On several occasions, one kid would ask for a certain paint bottle to be passed to her. There was one color, light peachy-beige, for which the girls didn’t know the name. When they gestured for it, the teen helping them said “You want skin color.” On another occasion she asked, “do you want the skin color or the brown?”
At this point I stepped in quietly. “Jill,” I said in an undertone, “the brown is skin color.”
“Uh, right,” she said.
Cherie Register, in her book Beyond Good Intentions, tells of her Korean-born daughter looking into a bowl of butterscotch cookie dough and said, “Oh, it’s skin color.” Register said her daughter’s comment came as a surprise to her even though she knew that her daughter’s skin color was in fact that of the majority of humanity (though not in Register’s home state of Minnesota).
Perhaps one thing we need to remember is that the girls may not be similar to their immediate family, they are in fact in the majority in their global family.
The book If the World Were a Village, by geographer and historian David Smith, gives a sense of proportion to impossibly large numbers by translating percentages into people of a village of one hundred. According to this book, sixty percent of the world’s population would be Asian, eighteen percent would be white (but only five percent of the approximately six billion people in the world would be from Canada or the U.S.) Thus my daughters are definitely in the racial majority when looking at humanity as a whole.

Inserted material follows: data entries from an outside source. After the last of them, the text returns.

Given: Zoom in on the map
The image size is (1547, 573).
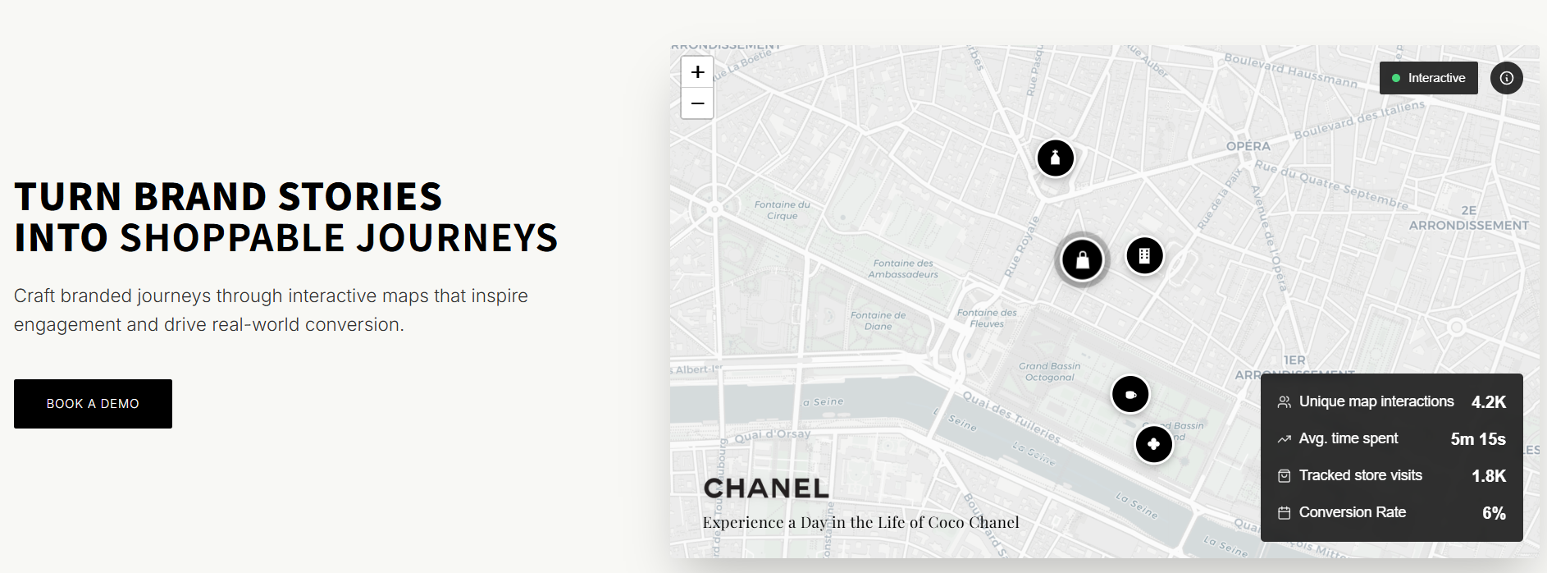Looking at the screenshot, I should (697, 72).
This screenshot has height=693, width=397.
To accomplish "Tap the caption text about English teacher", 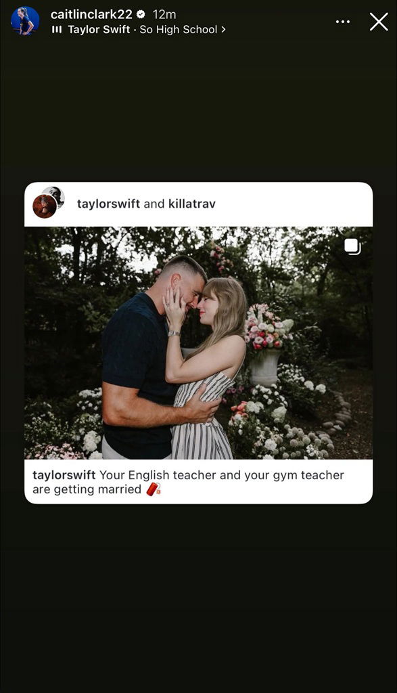I will point(188,482).
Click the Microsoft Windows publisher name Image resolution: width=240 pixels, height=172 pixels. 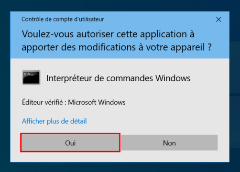click(x=97, y=102)
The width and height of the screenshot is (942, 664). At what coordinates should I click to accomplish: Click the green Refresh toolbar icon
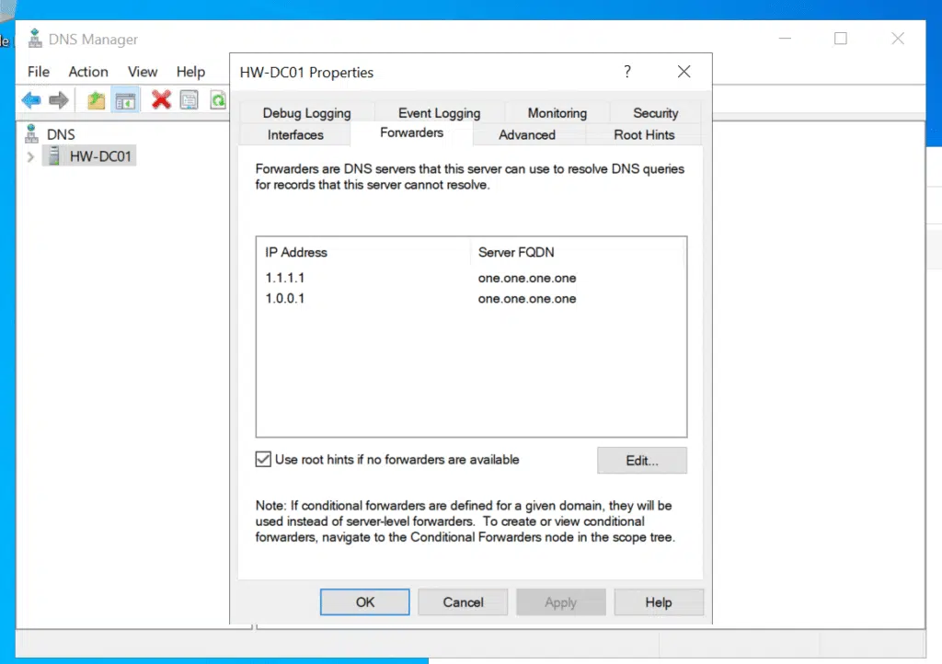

The children’s-products industry has caught up with reality, offering new shades of crayons, pencils, playdough and paper more closely representative of the world’s people than the “flesh color” crayon of my childhood. With much more creative names than I could have thought up (I’d probably have settled for “skin colors one through ten”), art products now come in hues whose names range from apricot to cinnamon to gingerbread to sienna to mahogany.
One teacher’s aide, herself biracial African-American and Caucasian, told me of a time when one teacher set out two colors of cutout figures—light and dark—for the children to decorate to look like themselves. The aide quietly went and got a few more shades. One dark-skinned boy from India literally gasped in delight to find just the right shade. The teacher later commented on the incident to my friend, saying she had thought she was doing well to offer a dark-skinned choice as well as light, but she had learned how important it was to the children to have a variety that matched themselves and their classmates.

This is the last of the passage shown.